Records provided ▸
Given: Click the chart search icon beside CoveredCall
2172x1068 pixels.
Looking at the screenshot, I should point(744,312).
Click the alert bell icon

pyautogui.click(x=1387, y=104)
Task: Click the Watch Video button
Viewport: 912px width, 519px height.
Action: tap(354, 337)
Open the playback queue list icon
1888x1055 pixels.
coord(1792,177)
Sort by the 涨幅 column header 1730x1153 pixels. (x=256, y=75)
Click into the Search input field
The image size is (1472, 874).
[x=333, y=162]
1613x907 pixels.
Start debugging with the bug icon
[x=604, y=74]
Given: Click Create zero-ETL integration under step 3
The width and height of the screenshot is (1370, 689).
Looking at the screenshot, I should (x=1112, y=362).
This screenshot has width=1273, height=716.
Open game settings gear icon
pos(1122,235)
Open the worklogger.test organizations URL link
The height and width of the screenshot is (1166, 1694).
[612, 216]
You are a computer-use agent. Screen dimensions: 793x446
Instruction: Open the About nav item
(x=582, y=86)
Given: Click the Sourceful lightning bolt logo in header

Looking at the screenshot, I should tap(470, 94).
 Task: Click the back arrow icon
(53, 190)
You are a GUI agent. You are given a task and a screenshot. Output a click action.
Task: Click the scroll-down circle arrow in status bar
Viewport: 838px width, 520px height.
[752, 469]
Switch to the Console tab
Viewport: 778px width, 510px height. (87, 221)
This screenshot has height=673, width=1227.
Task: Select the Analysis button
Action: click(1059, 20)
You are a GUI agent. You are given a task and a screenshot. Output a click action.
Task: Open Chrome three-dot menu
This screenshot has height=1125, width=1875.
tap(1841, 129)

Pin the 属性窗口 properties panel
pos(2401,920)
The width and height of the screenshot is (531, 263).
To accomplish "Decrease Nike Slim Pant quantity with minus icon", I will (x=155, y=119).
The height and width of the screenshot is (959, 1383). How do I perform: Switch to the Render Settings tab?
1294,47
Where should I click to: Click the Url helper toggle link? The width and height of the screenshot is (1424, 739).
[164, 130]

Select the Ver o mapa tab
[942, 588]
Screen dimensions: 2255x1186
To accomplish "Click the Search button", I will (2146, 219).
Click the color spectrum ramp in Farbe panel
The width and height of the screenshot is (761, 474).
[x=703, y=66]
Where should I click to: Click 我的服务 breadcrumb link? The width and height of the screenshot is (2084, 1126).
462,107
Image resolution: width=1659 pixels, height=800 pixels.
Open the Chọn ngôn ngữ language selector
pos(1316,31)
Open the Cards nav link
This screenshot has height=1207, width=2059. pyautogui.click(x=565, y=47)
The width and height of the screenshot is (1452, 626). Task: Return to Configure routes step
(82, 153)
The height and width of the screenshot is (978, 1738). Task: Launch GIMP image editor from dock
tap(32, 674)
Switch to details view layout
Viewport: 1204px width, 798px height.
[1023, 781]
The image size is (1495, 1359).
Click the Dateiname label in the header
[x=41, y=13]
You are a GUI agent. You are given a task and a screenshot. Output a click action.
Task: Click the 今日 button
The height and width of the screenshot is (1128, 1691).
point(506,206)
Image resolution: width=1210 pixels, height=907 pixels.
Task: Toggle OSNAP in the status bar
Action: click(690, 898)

About this task ▸ Reproduce the listing in full. Change nothing.

Solution to this task ▸
Given: Click the chart search icon beside CoveredCall
2172x1068 pixels.
Looking at the screenshot, I should point(744,312).
Click the alert bell icon

pyautogui.click(x=1387, y=104)
Task: Click the Watch Video button
Viewport: 912px width, 519px height.
Action: tap(354, 337)
Open the playback queue list icon
1888x1055 pixels.
coord(1792,177)
Sort by the 涨幅 column header 1730x1153 pixels. (x=256, y=75)
Click into the Search input field
The image size is (1472, 874).
[x=333, y=162]
1613x907 pixels.
Start debugging with the bug icon
[x=604, y=74]
Given: Click Create zero-ETL integration under step 3
The width and height of the screenshot is (1370, 689).
Looking at the screenshot, I should (x=1112, y=362).
This screenshot has width=1273, height=716.
Open game settings gear icon
pos(1122,235)
Open the worklogger.test organizations URL link
The height and width of the screenshot is (1166, 1694).
[612, 216]
You are a computer-use agent. Screen dimensions: 793x446
Instruction: Open the About nav item
(x=582, y=86)
Given: Click the Sourceful lightning bolt logo in header

Looking at the screenshot, I should tap(470, 94).
 Task: Click the back arrow icon
(53, 190)
You are a GUI agent. You are given a task and a screenshot. Output a click action.
Task: Click the scroll-down circle arrow in status bar
Viewport: 838px width, 520px height.
[752, 469]
Switch to the Console tab
Viewport: 778px width, 510px height. (87, 221)
This screenshot has height=673, width=1227.
Task: Select the Analysis button
Action: click(1059, 20)
You are a GUI agent. You are given a task and a screenshot. Output a click action.
Task: Open Chrome three-dot menu
This screenshot has height=1125, width=1875.
tap(1841, 129)

Pin the 属性窗口 properties panel
pos(2401,920)
The width and height of the screenshot is (531, 263).
To accomplish "Decrease Nike Slim Pant quantity with minus icon", I will (x=155, y=119).
The height and width of the screenshot is (959, 1383). How do I perform: Switch to the Render Settings tab?
1294,47
Where should I click to: Click the Url helper toggle link? The width and height of the screenshot is (1424, 739).
[164, 130]

Select the Ver o mapa tab
[942, 588]
Screen dimensions: 2255x1186
To accomplish "Click the Search button", I will (2146, 219).
Click the color spectrum ramp in Farbe panel
The width and height of the screenshot is (761, 474).
[x=703, y=66]
Where should I click to: Click 我的服务 breadcrumb link? The width and height of the screenshot is (2084, 1126).
462,107
Image resolution: width=1659 pixels, height=800 pixels.
Open the Chọn ngôn ngữ language selector
pos(1316,31)
Open the Cards nav link
This screenshot has height=1207, width=2059. pyautogui.click(x=565, y=47)
The width and height of the screenshot is (1452, 626). Task: Return to Configure routes step
(82, 153)
The height and width of the screenshot is (978, 1738). Task: Launch GIMP image editor from dock
tap(32, 674)
Switch to details view layout
Viewport: 1204px width, 798px height.
[1023, 781]
The image size is (1495, 1359).
Click the Dateiname label in the header
[x=41, y=13]
You are a GUI agent. You are given a task and a screenshot. Output a click action.
Task: Click the 今日 button
The height and width of the screenshot is (1128, 1691).
point(506,206)
Image resolution: width=1210 pixels, height=907 pixels.
Task: Toggle OSNAP in the status bar
Action: click(690, 898)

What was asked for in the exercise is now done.